(Recasts, adds details)
BEIJING, April 30 (Reuters) - A police officer and a suspected riot leader were shot dead in a gun battle in an ethnic Tibetan part of western China, state media reported on Wednesday, in a sign that tensions remain high following a wave of unrest.
The policeman, named as ethnic Tibetan officer Lama Cedain, died of his wounds on Monday morning, the official Xinhua news agency said, citing the public security authorities in the western province of Qinghai, which borders Tibet.
It added that there had been a riot in Qinghai's Dari County incited by "a handful of people alleged to be insurgents seeking 'Tibetan independence'", following anti-government protests in Lhasa in March.
"After a month-long investigation, the police moved on Monday to arrest the suspected leader. The suspect resisted arrest and gunfire broke out," the report said.
"The officer was killed in the gun battle ... and other officers returned fire, killing the suspect."
China has blamed Tibet's exiled spiritual leader, the Dalai Lama, and his government-in-exile for plotting the unrest in which Beijing says at least 18 "innocent civilians" were killed by Tibetan mobs in the regional capital, Lhasa.
The Dalai Lama denies the charges, and insists he does not want independence.
The status of Tibet, the remote, mountain region Chinese troops entered in 1950, led to protests at the torch relay for the Beijing Olympics, notably in London, Paris and San Francisco.
Following calls from Western leaders, China offered last week to hold talks with envoys of the Dalai Lama, though it has given no details on when and where a dialogue might take place.
The government has also kept up its tight grip on Tibet and ethnic Tibetan areas.

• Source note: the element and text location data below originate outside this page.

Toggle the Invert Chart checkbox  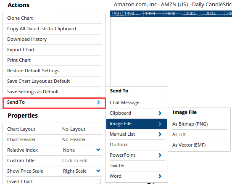[x=98, y=181]
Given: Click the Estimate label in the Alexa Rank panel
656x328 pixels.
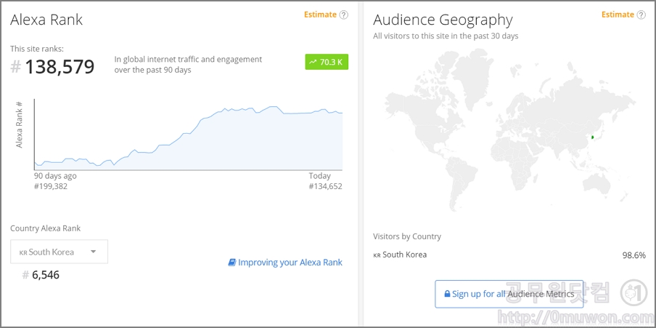Looking at the screenshot, I should point(320,15).
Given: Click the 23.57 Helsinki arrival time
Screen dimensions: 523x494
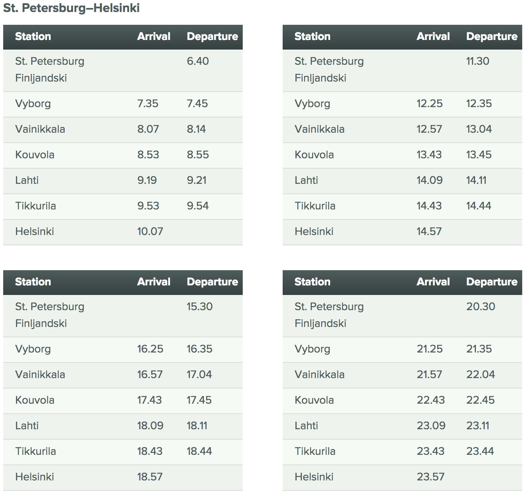Looking at the screenshot, I should [x=430, y=477].
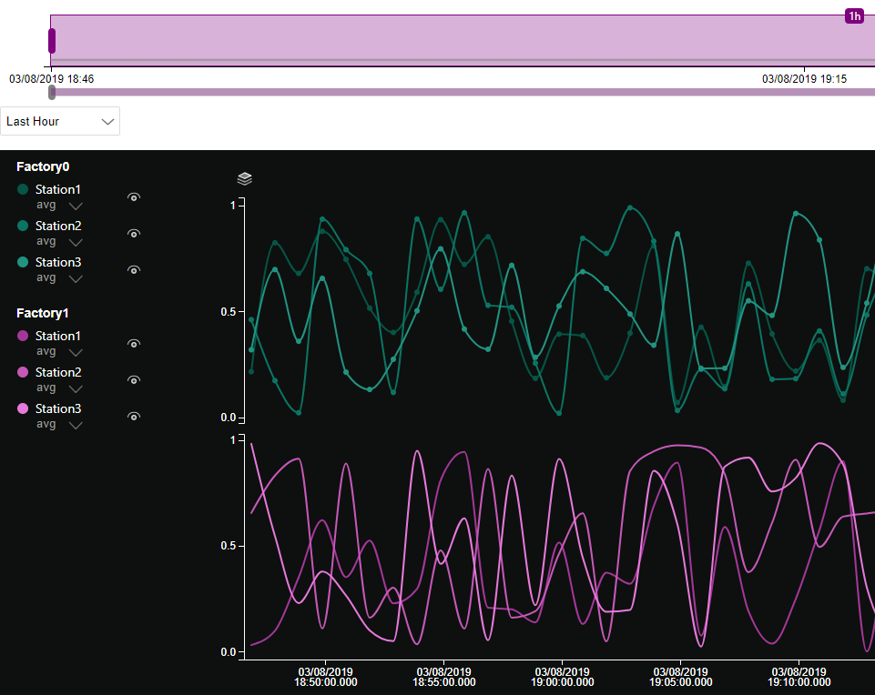Image resolution: width=875 pixels, height=695 pixels.
Task: Select the Factory1 group label
Action: click(43, 313)
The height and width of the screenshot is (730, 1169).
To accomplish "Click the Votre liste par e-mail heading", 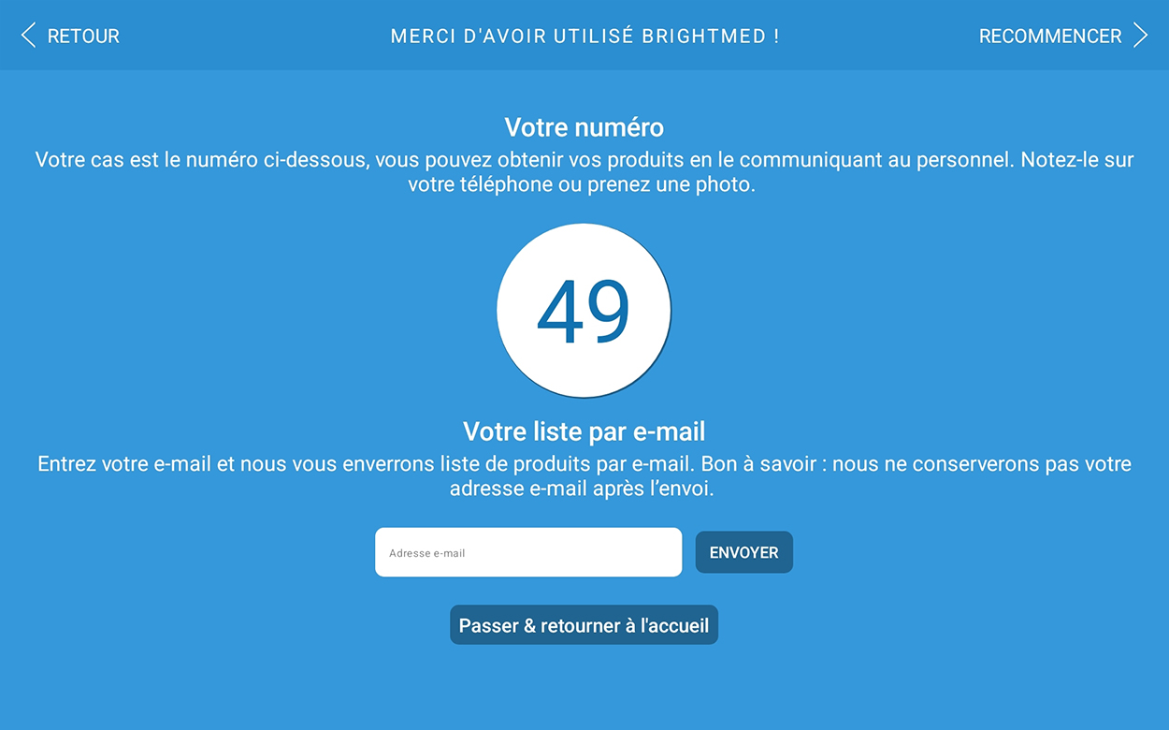I will coord(584,431).
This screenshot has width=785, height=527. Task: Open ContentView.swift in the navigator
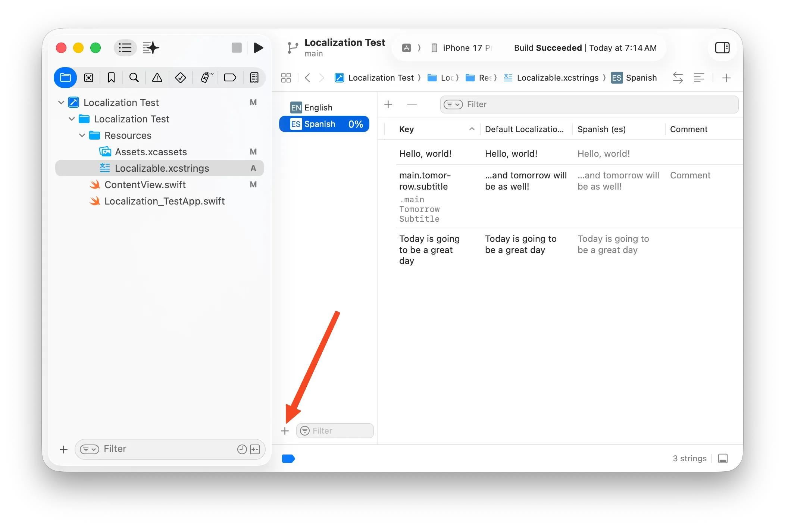coord(145,185)
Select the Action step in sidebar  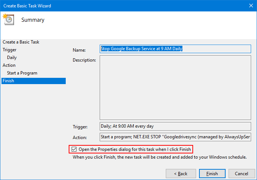pyautogui.click(x=9, y=65)
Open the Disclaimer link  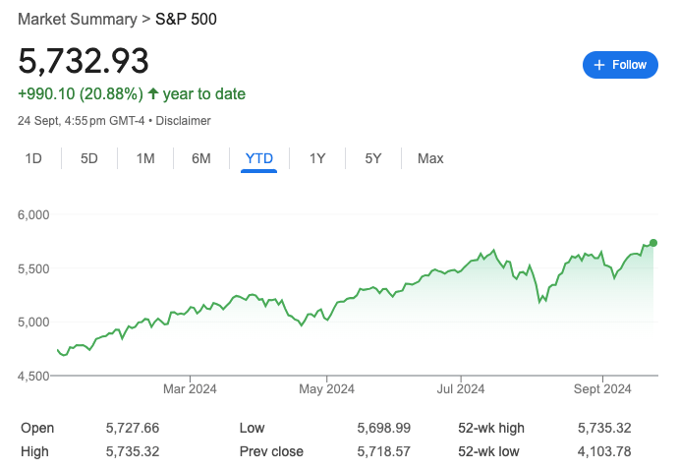pyautogui.click(x=183, y=121)
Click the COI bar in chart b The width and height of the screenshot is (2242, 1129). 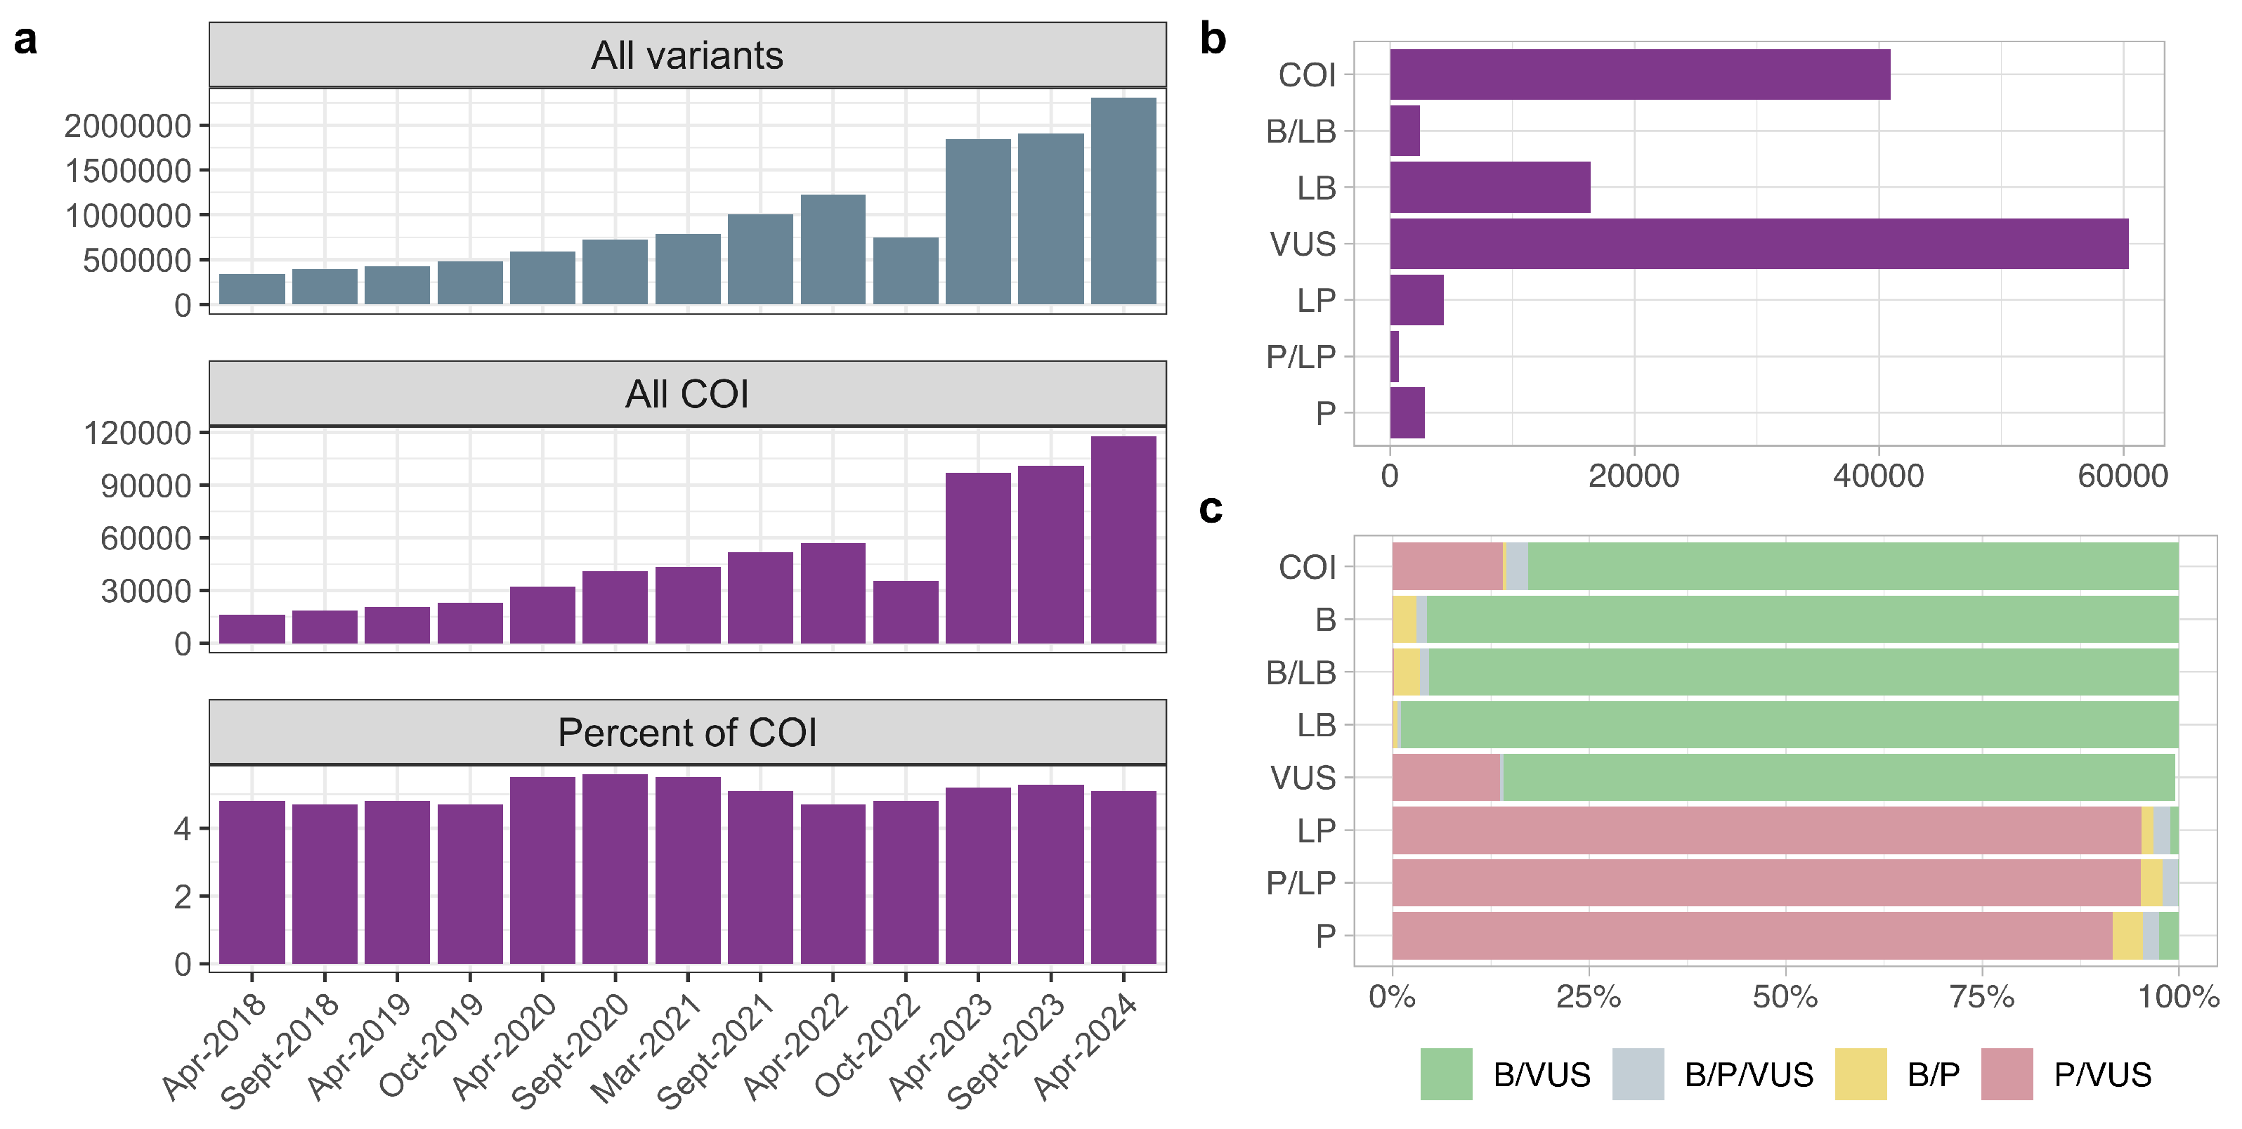pos(1640,75)
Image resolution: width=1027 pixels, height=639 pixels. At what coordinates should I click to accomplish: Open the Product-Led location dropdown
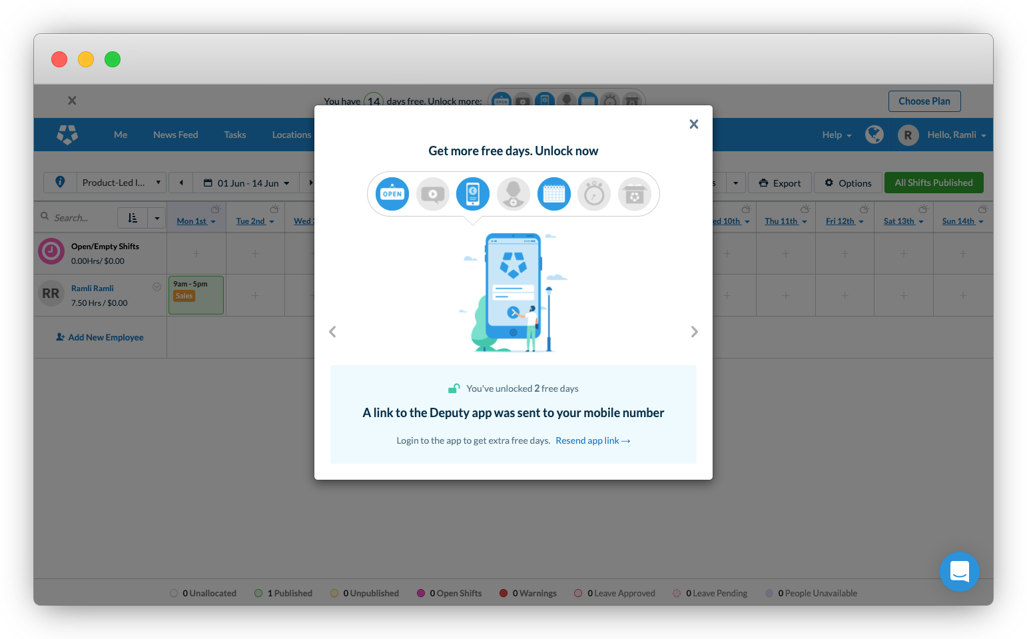click(x=121, y=183)
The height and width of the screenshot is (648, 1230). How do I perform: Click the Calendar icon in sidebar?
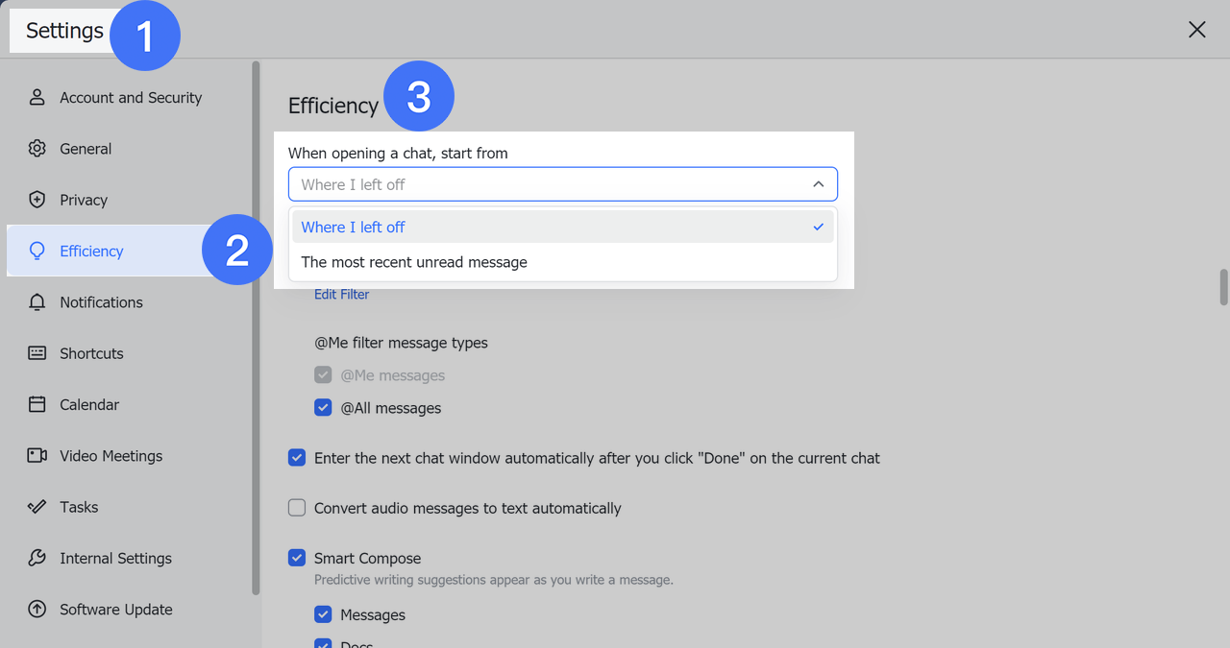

Mass detentions of monks have continued in the past week, and more monasteries have been sealed off by troops, the International Campaign for Tibet said in a statement.
On Tuesday, China announced that it had jailed 30 people for terms ranging from three years to life for their roles in the Tibet protests, prompting New York-based Human Rights Watch to express concern that they had not received fair trials.
"They were tried on secret evidence behind closed doors and without the benefit of a meaningful defence by lawyers they'd chosen," Sophie Richardson, Asia advocacy director at Human Rights Watch, said in a statement.
China defended the judicial process, saying the trial was open and had been attended by some 200 people, including monks.
"If you break the law, you will be punished an accordance with it. It's the same in China as in any other country," Foreign Ministry spokesman Jiang Yu said.